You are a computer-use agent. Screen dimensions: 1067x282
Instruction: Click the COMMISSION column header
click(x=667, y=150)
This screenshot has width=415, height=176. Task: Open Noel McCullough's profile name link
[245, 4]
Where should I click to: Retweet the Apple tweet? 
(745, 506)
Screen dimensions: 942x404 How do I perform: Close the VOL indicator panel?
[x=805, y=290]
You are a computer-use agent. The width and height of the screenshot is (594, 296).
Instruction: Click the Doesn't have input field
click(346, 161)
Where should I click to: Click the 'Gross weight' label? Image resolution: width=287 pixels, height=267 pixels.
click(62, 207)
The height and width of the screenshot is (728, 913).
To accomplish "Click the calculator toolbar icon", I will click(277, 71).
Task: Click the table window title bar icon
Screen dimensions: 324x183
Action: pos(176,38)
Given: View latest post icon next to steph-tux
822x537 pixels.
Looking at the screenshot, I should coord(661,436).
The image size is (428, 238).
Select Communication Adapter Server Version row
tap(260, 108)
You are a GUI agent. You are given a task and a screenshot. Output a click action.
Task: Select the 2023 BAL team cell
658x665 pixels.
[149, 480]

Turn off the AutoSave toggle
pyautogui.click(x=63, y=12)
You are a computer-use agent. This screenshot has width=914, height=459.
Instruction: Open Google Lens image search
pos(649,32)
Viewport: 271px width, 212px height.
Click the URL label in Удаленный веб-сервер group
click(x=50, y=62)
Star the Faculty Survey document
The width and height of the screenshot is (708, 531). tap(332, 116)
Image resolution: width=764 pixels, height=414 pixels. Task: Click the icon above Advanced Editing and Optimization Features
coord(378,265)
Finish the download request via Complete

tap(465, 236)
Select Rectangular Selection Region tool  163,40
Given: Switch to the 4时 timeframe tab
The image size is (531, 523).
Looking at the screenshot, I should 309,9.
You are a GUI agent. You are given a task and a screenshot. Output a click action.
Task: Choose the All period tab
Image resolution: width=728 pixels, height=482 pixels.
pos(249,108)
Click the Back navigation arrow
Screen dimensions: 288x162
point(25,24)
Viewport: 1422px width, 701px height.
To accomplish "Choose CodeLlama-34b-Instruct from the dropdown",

★ ★ ★ ★

§ INSTRUCTIONS TO FOLLOW
Each record should be transcribed exactly as it was written.

§ WRITTEN RESPONSE
You are a computer-use agent. Screen dimensions: 1067x282
Instruction: Click the COMMISSION column header
click(x=667, y=150)
This screenshot has width=415, height=176. Task: Open Noel McCullough's profile name link
[245, 4]
Where should I click to: Retweet the Apple tweet? 
(745, 506)
Screen dimensions: 942x404 How do I perform: Close the VOL indicator panel?
[x=805, y=290]
You are a computer-use agent. The width and height of the screenshot is (594, 296).
Instruction: Click the Doesn't have input field
click(346, 161)
Where should I click to: Click the 'Gross weight' label? Image resolution: width=287 pixels, height=267 pixels.
click(62, 207)
The height and width of the screenshot is (728, 913).
To accomplish "Click the calculator toolbar icon", I will click(277, 71).
Task: Click the table window title bar icon
Screen dimensions: 324x183
Action: pos(176,38)
Given: View latest post icon next to steph-tux
822x537 pixels.
Looking at the screenshot, I should coord(661,436).
The image size is (428, 238).
Select Communication Adapter Server Version row
tap(260, 108)
You are a GUI agent. You are given a task and a screenshot. Output a click action.
Task: Select the 2023 BAL team cell
658x665 pixels.
[149, 480]

Turn off the AutoSave toggle
pyautogui.click(x=63, y=12)
You are a computer-use agent. This screenshot has width=914, height=459.
Instruction: Open Google Lens image search
pos(649,32)
Viewport: 271px width, 212px height.
Click the URL label in Удаленный веб-сервер group
click(x=50, y=62)
Star the Faculty Survey document
The width and height of the screenshot is (708, 531). tap(332, 116)
Image resolution: width=764 pixels, height=414 pixels. Task: Click the icon above Advanced Editing and Optimization Features
coord(378,265)
Finish the download request via Complete

tap(465, 236)
Select Rectangular Selection Region tool  163,40
Given: Switch to the 4时 timeframe tab
The image size is (531, 523).
Looking at the screenshot, I should 309,9.
You are a GUI agent. You are given a task and a screenshot. Output a click action.
Task: Choose the All period tab
Image resolution: width=728 pixels, height=482 pixels.
pos(249,108)
Click the Back navigation arrow
Screen dimensions: 288x162
point(25,24)
Viewport: 1422px width, 701px height.
To accomplish "Choose CodeLlama-34b-Instruct from the dropdown",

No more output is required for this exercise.